16 wksThe Kansas legislature has begun consideration of SB 95, the Unborn Child Protection from Dismemberment Abortion Act. This measure, the number one legislative priority of Kansans for Life, would ban abortions that “dismember” a living unborn child…one piece at a time…through the use of clamps, grasping forceps, tongs, scissors or similar instruments.

Not surprisingly, at the initial Senate Health committee hearing Monday on SB 95, “pro-choice” conferees:

  • did not identify themselves as “pro-dismemberment;”
  • did not talk about the cruelty of unborn children getting torn apart piece by piece;
  • did not explain that the dismemberment abortion method is preferred as cheaper and faster than other methods and circumvents a labor and delivery experience.

Instead, abortion supporters tried to do what defense lawyers do for a guilty client—change the focus to some other subject. In this case the topic was changed to accusing Kansas and other pro-life states of policies that hurt women and children.

Playing the role of lead defense attorney was Julie Burkhart, Wichita abortion business owner, and promoter of the ‘George Tiller- Trust Women legacy.’

Burkhart brandished a pseudo-report with selective categories and benchmarks to back up her accusation that states enacting significant pro-life laws are hostile to the best interests of  women and children.

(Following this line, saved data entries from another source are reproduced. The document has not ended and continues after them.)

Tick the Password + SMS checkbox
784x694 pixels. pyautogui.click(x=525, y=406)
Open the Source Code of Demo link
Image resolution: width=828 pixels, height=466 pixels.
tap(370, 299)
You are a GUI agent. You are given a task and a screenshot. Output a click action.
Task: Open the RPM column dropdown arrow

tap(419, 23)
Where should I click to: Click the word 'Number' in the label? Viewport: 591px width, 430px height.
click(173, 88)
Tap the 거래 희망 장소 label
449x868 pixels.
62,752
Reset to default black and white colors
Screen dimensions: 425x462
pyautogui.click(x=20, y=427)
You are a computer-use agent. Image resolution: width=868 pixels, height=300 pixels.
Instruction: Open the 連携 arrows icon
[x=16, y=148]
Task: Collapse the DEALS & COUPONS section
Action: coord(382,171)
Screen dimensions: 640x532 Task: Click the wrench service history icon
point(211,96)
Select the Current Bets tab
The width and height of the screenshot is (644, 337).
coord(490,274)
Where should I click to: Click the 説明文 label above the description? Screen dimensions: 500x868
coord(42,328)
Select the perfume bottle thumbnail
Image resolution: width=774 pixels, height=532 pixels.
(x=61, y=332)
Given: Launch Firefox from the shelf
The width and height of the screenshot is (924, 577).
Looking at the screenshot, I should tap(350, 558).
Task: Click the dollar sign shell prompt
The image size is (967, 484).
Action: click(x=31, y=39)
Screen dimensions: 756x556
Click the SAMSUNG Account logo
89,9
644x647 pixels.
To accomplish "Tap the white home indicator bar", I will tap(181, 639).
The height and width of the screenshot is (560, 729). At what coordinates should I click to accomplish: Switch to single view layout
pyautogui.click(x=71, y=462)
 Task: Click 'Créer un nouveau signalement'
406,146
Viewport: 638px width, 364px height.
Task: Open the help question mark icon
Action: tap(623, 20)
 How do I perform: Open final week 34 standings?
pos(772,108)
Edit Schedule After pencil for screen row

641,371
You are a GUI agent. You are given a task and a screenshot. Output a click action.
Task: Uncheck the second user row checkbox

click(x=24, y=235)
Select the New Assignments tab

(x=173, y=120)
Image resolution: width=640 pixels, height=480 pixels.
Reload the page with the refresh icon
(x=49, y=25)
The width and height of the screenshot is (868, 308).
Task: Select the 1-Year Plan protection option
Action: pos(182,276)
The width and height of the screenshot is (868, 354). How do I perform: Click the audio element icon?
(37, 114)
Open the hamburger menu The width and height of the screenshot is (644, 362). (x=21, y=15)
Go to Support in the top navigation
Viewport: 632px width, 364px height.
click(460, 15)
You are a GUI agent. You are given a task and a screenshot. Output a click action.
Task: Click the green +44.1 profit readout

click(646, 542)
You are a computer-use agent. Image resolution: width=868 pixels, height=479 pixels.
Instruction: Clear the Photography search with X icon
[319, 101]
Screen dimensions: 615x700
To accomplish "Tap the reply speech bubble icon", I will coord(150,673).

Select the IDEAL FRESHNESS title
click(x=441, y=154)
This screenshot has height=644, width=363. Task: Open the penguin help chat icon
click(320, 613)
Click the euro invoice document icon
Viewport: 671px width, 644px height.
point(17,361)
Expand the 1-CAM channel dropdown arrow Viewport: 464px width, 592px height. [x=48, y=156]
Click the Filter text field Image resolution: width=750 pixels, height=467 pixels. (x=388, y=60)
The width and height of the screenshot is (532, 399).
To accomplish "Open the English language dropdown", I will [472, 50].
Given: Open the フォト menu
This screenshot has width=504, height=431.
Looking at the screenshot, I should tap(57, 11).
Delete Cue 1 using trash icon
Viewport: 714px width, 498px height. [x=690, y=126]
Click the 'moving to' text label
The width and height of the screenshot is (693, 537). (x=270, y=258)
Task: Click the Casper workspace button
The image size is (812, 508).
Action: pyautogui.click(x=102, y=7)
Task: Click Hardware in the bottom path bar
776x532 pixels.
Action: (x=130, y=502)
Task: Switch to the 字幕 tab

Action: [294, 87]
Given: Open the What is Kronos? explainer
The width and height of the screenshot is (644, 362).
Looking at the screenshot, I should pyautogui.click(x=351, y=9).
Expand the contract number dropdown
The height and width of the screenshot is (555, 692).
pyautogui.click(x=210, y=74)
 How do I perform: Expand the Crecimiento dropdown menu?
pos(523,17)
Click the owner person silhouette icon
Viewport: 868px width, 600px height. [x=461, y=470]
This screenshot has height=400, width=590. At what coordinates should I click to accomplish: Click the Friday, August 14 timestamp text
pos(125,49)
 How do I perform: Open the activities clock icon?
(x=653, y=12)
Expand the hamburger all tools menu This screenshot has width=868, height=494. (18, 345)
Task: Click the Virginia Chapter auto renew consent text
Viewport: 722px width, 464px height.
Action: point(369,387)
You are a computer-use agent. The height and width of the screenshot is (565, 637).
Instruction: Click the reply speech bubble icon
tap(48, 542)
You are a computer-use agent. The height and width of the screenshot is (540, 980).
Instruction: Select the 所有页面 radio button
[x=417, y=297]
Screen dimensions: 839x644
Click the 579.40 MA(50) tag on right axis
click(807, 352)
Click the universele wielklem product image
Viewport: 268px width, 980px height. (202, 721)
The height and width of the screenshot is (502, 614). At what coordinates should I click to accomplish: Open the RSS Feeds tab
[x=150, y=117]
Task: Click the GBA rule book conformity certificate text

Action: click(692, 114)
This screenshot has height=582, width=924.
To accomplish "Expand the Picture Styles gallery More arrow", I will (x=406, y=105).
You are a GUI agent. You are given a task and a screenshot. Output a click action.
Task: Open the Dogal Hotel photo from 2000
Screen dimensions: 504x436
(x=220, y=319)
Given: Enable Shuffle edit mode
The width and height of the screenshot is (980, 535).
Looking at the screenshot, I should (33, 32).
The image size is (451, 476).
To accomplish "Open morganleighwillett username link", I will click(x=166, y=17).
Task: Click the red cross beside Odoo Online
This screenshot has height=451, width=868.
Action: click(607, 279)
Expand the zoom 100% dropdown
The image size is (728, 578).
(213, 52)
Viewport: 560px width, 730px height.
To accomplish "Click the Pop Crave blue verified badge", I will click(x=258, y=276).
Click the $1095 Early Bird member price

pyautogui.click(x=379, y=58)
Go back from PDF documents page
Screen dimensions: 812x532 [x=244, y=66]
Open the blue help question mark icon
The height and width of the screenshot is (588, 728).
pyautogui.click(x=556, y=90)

The “IBIS Report” [see here, executive summary here] advances an agenda in which topics like smoking rates, all day kindergarten, minimum wage, and prisoner shackling are the critical issues defining good government.

The IBIS indicators of Women and Children’s Health are selected to advance an anti-life perspective. Moreover, whenever Kansas statistics surpass the national average, somehow the IBIS benchmark is inexplicably just a few tenths of a percentage point away. This is a desperate grasping at straws to denigrate the pro-life agenda, and yet it is the last defense for pro-abortionists as the public comes to apprehend the barbaric cruelty of abortion.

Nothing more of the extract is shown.